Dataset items
##############################
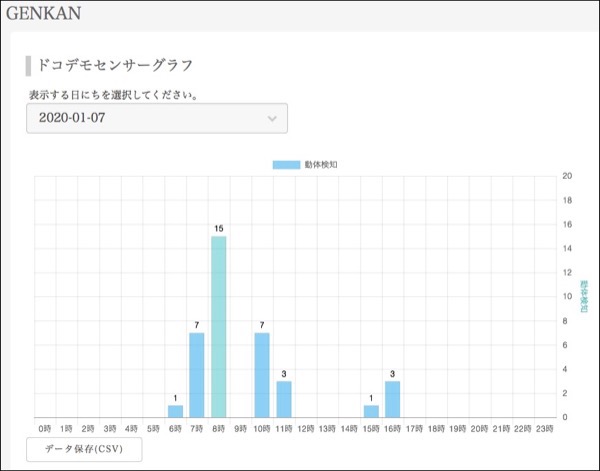
Task: Click the ドコデモセンサーグラフ heading
Action: click(114, 66)
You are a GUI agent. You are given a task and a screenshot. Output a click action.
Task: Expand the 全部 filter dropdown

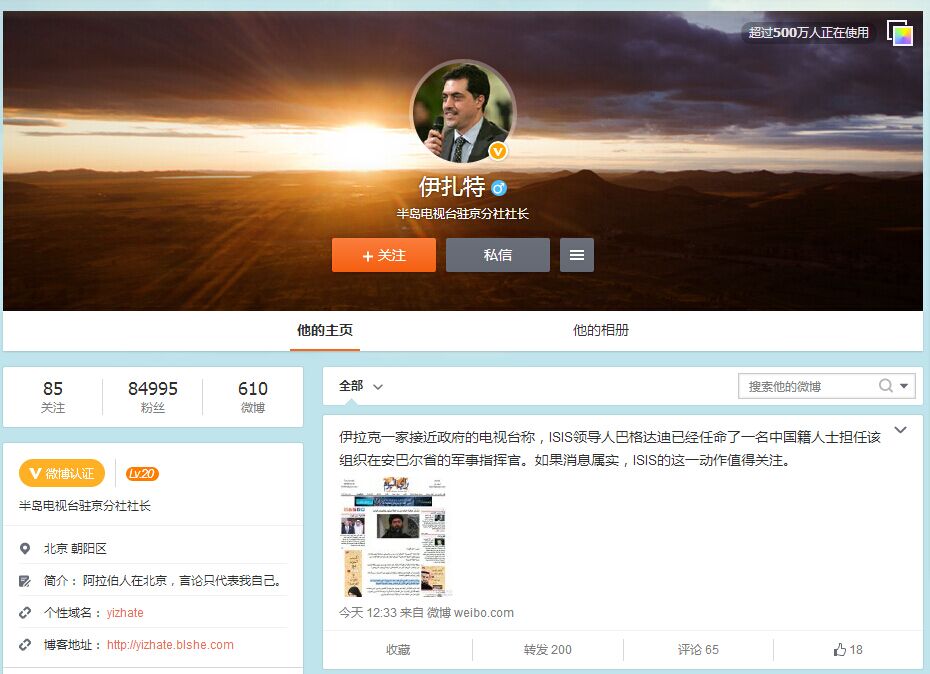361,386
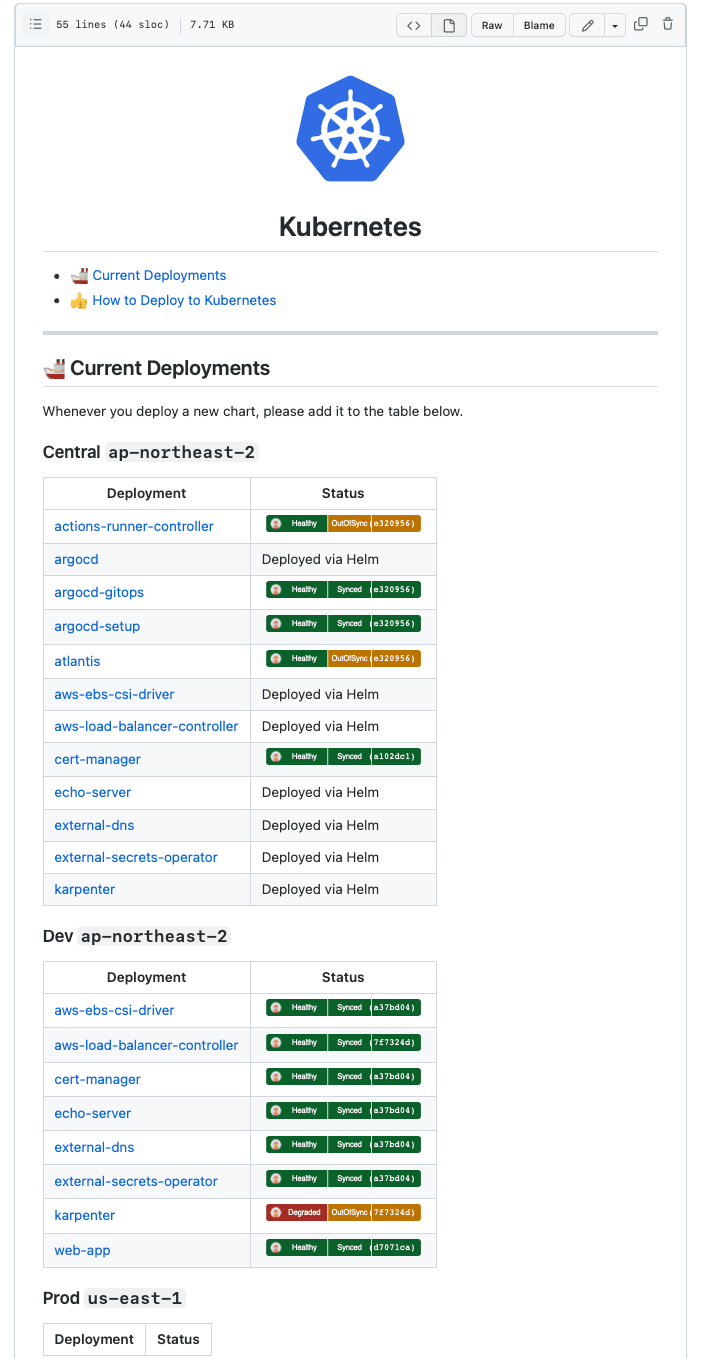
##############################
Your task
Copy every one of the lines above word for word, and leave the pictures out of your copy.

Reply to the task
Task: Click the ドコデモセンサーグラフ heading
Action: click(114, 66)
You are a GUI agent. You are given a task and a screenshot. Output a click action.
Task: Expand the 全部 filter dropdown

361,386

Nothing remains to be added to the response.